**TASK BRIEF**:
In this exercise, every entry is to be copied exactly.
___ SOURCE MATERIAL ___
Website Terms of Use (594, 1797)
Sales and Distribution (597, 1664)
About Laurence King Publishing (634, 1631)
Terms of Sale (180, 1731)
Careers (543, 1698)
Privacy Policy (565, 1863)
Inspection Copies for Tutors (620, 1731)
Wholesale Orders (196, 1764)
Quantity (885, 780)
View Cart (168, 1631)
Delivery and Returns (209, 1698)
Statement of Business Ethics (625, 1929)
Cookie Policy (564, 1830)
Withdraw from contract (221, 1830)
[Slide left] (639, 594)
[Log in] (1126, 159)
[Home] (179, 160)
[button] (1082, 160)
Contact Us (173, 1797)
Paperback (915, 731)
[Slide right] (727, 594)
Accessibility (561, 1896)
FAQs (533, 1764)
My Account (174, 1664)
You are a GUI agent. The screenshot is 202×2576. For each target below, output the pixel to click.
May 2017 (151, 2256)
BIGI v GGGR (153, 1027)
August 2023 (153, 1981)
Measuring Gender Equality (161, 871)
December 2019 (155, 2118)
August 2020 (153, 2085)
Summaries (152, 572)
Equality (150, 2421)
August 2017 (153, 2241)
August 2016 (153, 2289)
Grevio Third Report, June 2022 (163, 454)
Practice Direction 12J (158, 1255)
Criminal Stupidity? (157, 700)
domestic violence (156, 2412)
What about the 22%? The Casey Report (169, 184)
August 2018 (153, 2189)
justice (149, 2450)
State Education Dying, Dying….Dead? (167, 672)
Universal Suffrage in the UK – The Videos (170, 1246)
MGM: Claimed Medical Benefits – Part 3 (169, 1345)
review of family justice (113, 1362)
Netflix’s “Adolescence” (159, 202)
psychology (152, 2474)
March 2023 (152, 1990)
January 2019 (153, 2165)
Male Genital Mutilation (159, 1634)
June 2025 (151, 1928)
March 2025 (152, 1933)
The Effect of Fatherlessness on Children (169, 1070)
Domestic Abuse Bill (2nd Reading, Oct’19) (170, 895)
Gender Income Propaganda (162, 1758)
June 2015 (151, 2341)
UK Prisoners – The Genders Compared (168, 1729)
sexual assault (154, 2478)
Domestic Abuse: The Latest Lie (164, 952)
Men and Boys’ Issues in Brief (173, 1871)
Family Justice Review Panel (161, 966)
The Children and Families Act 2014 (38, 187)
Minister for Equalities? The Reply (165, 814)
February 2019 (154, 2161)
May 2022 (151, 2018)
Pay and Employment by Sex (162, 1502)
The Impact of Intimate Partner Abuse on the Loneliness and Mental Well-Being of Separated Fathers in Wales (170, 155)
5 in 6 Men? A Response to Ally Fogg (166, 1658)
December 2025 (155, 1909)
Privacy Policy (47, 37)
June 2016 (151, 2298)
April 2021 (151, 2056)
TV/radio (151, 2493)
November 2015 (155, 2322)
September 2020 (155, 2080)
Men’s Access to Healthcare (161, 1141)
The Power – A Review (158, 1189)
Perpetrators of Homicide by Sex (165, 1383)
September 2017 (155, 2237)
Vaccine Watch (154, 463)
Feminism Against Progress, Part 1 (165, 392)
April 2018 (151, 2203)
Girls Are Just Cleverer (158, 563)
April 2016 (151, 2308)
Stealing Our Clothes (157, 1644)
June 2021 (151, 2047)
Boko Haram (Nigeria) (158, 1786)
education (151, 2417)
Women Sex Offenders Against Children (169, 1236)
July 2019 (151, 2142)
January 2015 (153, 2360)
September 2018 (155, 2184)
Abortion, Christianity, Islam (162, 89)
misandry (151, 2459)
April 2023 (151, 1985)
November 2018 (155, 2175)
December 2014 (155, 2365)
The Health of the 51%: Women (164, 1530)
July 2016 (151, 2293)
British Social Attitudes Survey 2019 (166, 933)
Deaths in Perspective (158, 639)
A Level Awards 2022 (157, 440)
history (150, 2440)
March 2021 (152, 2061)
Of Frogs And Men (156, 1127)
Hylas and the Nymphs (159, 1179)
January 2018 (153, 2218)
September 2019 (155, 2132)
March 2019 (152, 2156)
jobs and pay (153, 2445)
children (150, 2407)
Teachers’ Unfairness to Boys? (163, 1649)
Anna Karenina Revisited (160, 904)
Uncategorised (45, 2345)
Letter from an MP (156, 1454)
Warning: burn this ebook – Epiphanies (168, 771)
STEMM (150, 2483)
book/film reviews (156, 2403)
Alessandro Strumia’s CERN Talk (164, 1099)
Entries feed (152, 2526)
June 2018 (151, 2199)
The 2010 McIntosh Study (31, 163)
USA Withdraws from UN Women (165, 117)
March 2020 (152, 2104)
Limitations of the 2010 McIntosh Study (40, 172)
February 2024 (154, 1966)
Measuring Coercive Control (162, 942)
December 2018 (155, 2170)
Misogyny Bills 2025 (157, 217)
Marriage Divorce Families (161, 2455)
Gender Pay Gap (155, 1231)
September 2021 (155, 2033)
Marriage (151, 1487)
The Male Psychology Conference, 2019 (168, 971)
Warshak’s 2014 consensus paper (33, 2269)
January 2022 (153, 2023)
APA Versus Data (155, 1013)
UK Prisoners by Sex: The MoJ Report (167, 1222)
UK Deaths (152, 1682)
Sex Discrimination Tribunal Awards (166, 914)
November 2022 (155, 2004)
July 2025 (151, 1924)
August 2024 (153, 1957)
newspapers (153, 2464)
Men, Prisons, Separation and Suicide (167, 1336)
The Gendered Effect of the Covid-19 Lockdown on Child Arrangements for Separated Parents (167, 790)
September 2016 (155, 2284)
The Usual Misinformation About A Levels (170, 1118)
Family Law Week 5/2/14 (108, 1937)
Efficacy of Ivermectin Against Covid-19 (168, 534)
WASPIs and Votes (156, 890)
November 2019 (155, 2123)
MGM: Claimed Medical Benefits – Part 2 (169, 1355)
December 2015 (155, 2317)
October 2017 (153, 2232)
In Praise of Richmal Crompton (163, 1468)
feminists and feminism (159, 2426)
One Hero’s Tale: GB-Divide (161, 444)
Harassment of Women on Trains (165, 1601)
___
**ANSWER BOX**:
Website Terms of Use (594, 1797)
Sales and Distribution (597, 1664)
About Laurence King Publishing (634, 1631)
Terms of Sale (180, 1731)
Careers (543, 1698)
Privacy Policy (565, 1863)
Inspection Copies for Tutors (620, 1731)
Wholesale Orders (196, 1764)
Quantity (885, 780)
View Cart (168, 1631)
Delivery and Returns (209, 1698)
Statement of Business Ethics (625, 1929)
Cookie Policy (564, 1830)
Withdraw from contract (221, 1830)
[Slide left] (639, 594)
[Log in] (1126, 159)
[Home] (179, 160)
[button] (1082, 160)
Contact Us (173, 1797)
Paperback (915, 731)
[Slide right] (727, 594)
Accessibility (561, 1896)
FAQs (533, 1764)
My Account (174, 1664)
You are a GUI agent. The screenshot is 202×2576. For each target below, output the pixel to click.
May 2017 (151, 2256)
BIGI v GGGR (153, 1027)
August 2023 (153, 1981)
Measuring Gender Equality (161, 871)
December 2019 (155, 2118)
August 2020 (153, 2085)
Summaries (152, 572)
Equality (150, 2421)
August 2017 (153, 2241)
August 2016 (153, 2289)
Grevio Third Report, June 2022 (163, 454)
Practice Direction 12J (158, 1255)
Criminal Stupidity? (157, 700)
domestic violence (156, 2412)
What about the 22%? The Casey Report (169, 184)
August 2018 (153, 2189)
justice (149, 2450)
State Education Dying, Dying….Dead? (167, 672)
Universal Suffrage in the UK – The Videos (170, 1246)
MGM: Claimed Medical Benefits – Part 3 (169, 1345)
review of family justice (113, 1362)
Netflix’s “Adolescence” (159, 202)
psychology (152, 2474)
March 2023 (152, 1990)
January 2019 (153, 2165)
Male Genital Mutilation (159, 1634)
June 2025 (151, 1928)
March 2025 (152, 1933)
The Effect of Fatherlessness on Children (169, 1070)
Domestic Abuse Bill (2nd Reading, Oct’19) (170, 895)
Gender Income Propaganda (162, 1758)
June 2015 (151, 2341)
UK Prisoners – The Genders Compared (168, 1729)
sexual assault (154, 2478)
Domestic Abuse: The Latest Lie (164, 952)
Men and Boys’ Issues in Brief (173, 1871)
Family Justice Review Panel (161, 966)
The Children and Families Act 2014 (38, 187)
Minister for Equalities? The Reply (165, 814)
February 2019 (154, 2161)
May 2022 (151, 2018)
Pay and Employment by Sex (162, 1502)
The Impact of Intimate Partner Abuse on the Loneliness and Mental Well-Being of Separated Fathers in Wales (170, 155)
5 in 6 Men? A Response to Ally Fogg (166, 1658)
December 2025 (155, 1909)
Privacy Policy (47, 37)
June 2016 (151, 2298)
April 2021 (151, 2056)
TV/radio (151, 2493)
November 2015 (155, 2322)
September 2020 (155, 2080)
Men’s Access to Healthcare (161, 1141)
The Power – A Review (158, 1189)
Perpetrators of Homicide by Sex (165, 1383)
September 2017 (155, 2237)
Vaccine Watch (154, 463)
Feminism Against Progress, Part 1 (165, 392)
April 2018 (151, 2203)
Girls Are Just Cleverer (158, 563)
April 2016 (151, 2308)
Stealing Our Clothes (157, 1644)
June 2021 (151, 2047)
Boko Haram (Nigeria) (158, 1786)
education (151, 2417)
Women Sex Offenders Against Children (169, 1236)
July 2019 (151, 2142)
January 2015 (153, 2360)
September 2018 (155, 2184)
Abortion, Christianity, Islam (162, 89)
misandry (151, 2459)
April 2023 (151, 1985)
November 2018 (155, 2175)
December 2014 (155, 2365)
The Health of the 51%: Women (164, 1530)
July 2016 (151, 2293)
British Social Attitudes Survey 2019 (166, 933)
Deaths in Perspective (158, 639)
A Level Awards 2022 (157, 440)
history (150, 2440)
March 2021 (152, 2061)
Of Frogs And Men (156, 1127)
Hylas and the Nymphs (159, 1179)
January 2018 (153, 2218)
September 2019 (155, 2132)
March 2019 (152, 2156)
jobs and pay (153, 2445)
children (150, 2407)
Teachers’ Unfairness to Boys? (163, 1649)
Anna Karenina Revisited (160, 904)
Uncategorised (45, 2345)
Letter from an MP (156, 1454)
Warning: burn this ebook – Epiphanies (168, 771)
STEMM (150, 2483)
book/film reviews (156, 2403)
Alessandro Strumia’s CERN Talk (164, 1099)
Entries feed (152, 2526)
June 2018 (151, 2199)
The 2010 McIntosh Study (31, 163)
USA Withdraws from UN Women (165, 117)
March 2020 (152, 2104)
Limitations of the 2010 McIntosh Study (40, 172)
February 2024 (154, 1966)
Measuring Coercive Control (162, 942)
December 2018 (155, 2170)
Misogyny Bills 2025 (157, 217)
Marriage Divorce Families (161, 2455)
Gender Pay Gap (155, 1231)
September 2021 (155, 2033)
Marriage (151, 1487)
The Male Psychology Conference, 2019 (168, 971)
Warshak’s 2014 consensus paper (33, 2269)
January 2022 (153, 2023)
APA Versus Data (155, 1013)
UK Prisoners by Sex: The MoJ Report (167, 1222)
UK Deaths (152, 1682)
Sex Discrimination Tribunal Awards (166, 914)
November 2022 (155, 2004)
July 2025 (151, 1924)
August 2024 (153, 1957)
newspapers (153, 2464)
Men, Prisons, Separation and Suicide (167, 1336)
The Gendered Effect of the Covid-19 Lockdown on Child Arrangements for Separated Parents (167, 790)
September 2016 (155, 2284)
The Usual Misinformation About A Levels (170, 1118)
Family Law Week 5/2/14 (108, 1937)
Efficacy of Ivermectin Against Covid-19 (168, 534)
WASPIs and Votes (156, 890)
November 2019 (155, 2123)
MGM: Claimed Medical Benefits – Part 2 (169, 1355)
December 2015 (155, 2317)
October 2017 (153, 2232)
In Praise of Richmal Crompton (163, 1468)
feminists and feminism (159, 2426)
One Hero’s Tale: GB-Divide (161, 444)
Harassment of Women on Trains (165, 1601)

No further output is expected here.